Vorliegender Text >>
Dabei mag es bei Eintritt in den Hamburger Bahnhof durchaus so scheinen, als ob hier der Bär brummt. Jason Rhodes, wer sonst, belegt die alte Bahnhofshalle mit all den Elektrobauteilen und sonstigen Gerätschaften, die den Künstler zum Weltengebärer machen, kaum stapelt er all den Wohlstandsmüll nur einigermaßen unübersichtlich im Raum. Dem „Schöpfungsmythos“ wichen Anselm Kiefers Bleibibliothek und Mario Merz’ Glasiglu, die Sammlung Marx zog für Flick temporär aus. Auf Rhodes folgt ein weiterer Großmeister: Paul McCarthy. Sein ausladendes „Saloon Theater“ (1995–99) samt Flickerporno ist freilich nicht seine beste Arbeit.

Arbeitsanweisung 1 >> Welche Arbeit von Paul McCarthy nennt der Text über den Hamburger Bahnhof?

Bereitgestellte Daten >>
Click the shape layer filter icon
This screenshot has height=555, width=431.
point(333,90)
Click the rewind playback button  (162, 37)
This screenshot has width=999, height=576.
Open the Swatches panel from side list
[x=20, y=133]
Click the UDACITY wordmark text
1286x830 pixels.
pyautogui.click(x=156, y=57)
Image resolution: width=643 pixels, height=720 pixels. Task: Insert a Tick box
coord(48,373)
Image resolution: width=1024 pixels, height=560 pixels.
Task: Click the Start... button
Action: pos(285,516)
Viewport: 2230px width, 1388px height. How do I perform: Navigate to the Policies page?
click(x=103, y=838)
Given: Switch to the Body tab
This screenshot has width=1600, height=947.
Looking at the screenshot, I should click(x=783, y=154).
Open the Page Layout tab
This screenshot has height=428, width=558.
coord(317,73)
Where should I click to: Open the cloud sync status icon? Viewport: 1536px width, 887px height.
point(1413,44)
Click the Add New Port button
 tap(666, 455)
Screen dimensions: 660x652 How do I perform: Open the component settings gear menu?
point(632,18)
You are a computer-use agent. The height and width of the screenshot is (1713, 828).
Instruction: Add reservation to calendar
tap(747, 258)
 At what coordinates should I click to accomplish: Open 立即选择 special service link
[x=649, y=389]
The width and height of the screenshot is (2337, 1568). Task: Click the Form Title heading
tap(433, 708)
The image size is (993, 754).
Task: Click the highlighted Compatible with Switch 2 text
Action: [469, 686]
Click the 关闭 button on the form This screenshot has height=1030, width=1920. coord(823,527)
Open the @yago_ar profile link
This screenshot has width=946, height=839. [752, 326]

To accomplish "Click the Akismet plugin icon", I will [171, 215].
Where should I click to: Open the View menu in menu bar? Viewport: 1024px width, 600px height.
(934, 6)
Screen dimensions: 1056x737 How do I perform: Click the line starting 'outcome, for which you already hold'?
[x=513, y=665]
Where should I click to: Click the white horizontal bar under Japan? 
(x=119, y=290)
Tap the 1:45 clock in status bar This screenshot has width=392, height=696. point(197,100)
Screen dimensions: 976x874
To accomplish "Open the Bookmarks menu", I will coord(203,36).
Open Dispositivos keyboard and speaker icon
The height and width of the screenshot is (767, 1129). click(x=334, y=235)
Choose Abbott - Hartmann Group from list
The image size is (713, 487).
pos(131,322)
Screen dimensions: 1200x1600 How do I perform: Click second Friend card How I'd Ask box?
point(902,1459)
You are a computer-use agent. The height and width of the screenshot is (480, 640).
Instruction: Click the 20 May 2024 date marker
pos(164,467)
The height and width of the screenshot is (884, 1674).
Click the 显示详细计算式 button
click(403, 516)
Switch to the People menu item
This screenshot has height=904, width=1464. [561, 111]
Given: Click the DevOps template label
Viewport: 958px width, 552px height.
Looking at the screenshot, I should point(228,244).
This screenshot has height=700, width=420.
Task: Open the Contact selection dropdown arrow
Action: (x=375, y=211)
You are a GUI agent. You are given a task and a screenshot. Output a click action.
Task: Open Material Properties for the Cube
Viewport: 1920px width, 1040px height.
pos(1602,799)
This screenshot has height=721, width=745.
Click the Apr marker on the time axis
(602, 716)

Arbeitsanweisung 2 >> Gib in den Datensätzen alles von der Zeile mit „The width and“ bis hinunter zum Ende der Datensätze als Markdown-Tabelle mit den Spalten „Nr.“ und „Zeile“ wieder, wobei Leerzeilen entfallen.

Lösung 1 >> Sein „Saloon Theater“ (1995–99) samt Flickerporno.

Lösung 2 >>
| Nr. | Zeile |
|---|---|
| 1 | The width and height of the screenshot is (2337, 1568). Task: Click the Form Title heading |
| 2 | tap(433, 708) |
| 3 | The image size is (993, 754). |
| 4 | Task: Click the highlighted Compatible with Switch 2 text |
| 5 | Action: [469, 686] |
| 6 | Click the 关闭 button on the form This screenshot has height=1030, width=1920. coord(823,527) |
| 7 | Open the @yago_ar profile link |
| 8 | This screenshot has width=946, height=839. [752, 326] |
| 9 | To accomplish "Click the Akismet plugin icon", I will [171, 215]. |
| 10 | Where should I click to: Open the View menu in menu bar? Viewport: 1024px width, 600px height. |
| 11 | (934, 6) |
| 12 | Screen dimensions: 1056x737 How do I perform: Click the line starting 'outcome, for which you already hold'? |
| 13 | [x=513, y=665] |
| 14 | Where should I click to: Click the white horizontal bar under Japan?  |
| 15 | (x=119, y=290) |
| 16 | Tap the 1:45 clock in status bar This screenshot has width=392, height=696. point(197,100) |
| 17 | Screen dimensions: 976x874 |
| 18 | To accomplish "Open the Bookmarks menu", I will coord(203,36). |
| 19 | Open Dispositivos keyboard and speaker icon |
| 20 | The height and width of the screenshot is (767, 1129). click(x=334, y=235) |
| 21 | Choose Abbott - Hartmann Group from list |
| 22 | The image size is (713, 487). |
| 23 | pos(131,322) |
| 24 | Screen dimensions: 1200x1600 How do I perform: Click second Friend card How I'd Ask box? |
| 25 | point(902,1459) |
| 26 | You are a computer-use agent. The height and width of the screenshot is (480, 640). |
| 27 | Instruction: Click the 20 May 2024 date marker |
| 28 | pos(164,467) |
| 29 | The height and width of the screenshot is (884, 1674). |
| 30 | Click the 显示详细计算式 button |
| 31 | click(403, 516) |
| 32 | Switch to the People menu item |
| 33 | This screenshot has height=904, width=1464. [561, 111] |
| 34 | Given: Click the DevOps template label |
| 35 | Viewport: 958px width, 552px height. |
| 36 | Looking at the screenshot, I should point(228,244). |
| 37 | This screenshot has height=700, width=420. |
| 38 | Task: Open the Contact selection dropdown arrow |
| 39 | Action: (x=375, y=211) |
| 40 | You are a GUI agent. You are given a task and a screenshot. Output a click action. |
| 41 | Task: Open Material Properties for the Cube |
| 42 | Viewport: 1920px width, 1040px height. |
| 43 | pos(1602,799) |
| 44 | This screenshot has height=721, width=745. |
| 45 | Click the Apr marker on the time axis |
| 46 | (602, 716) |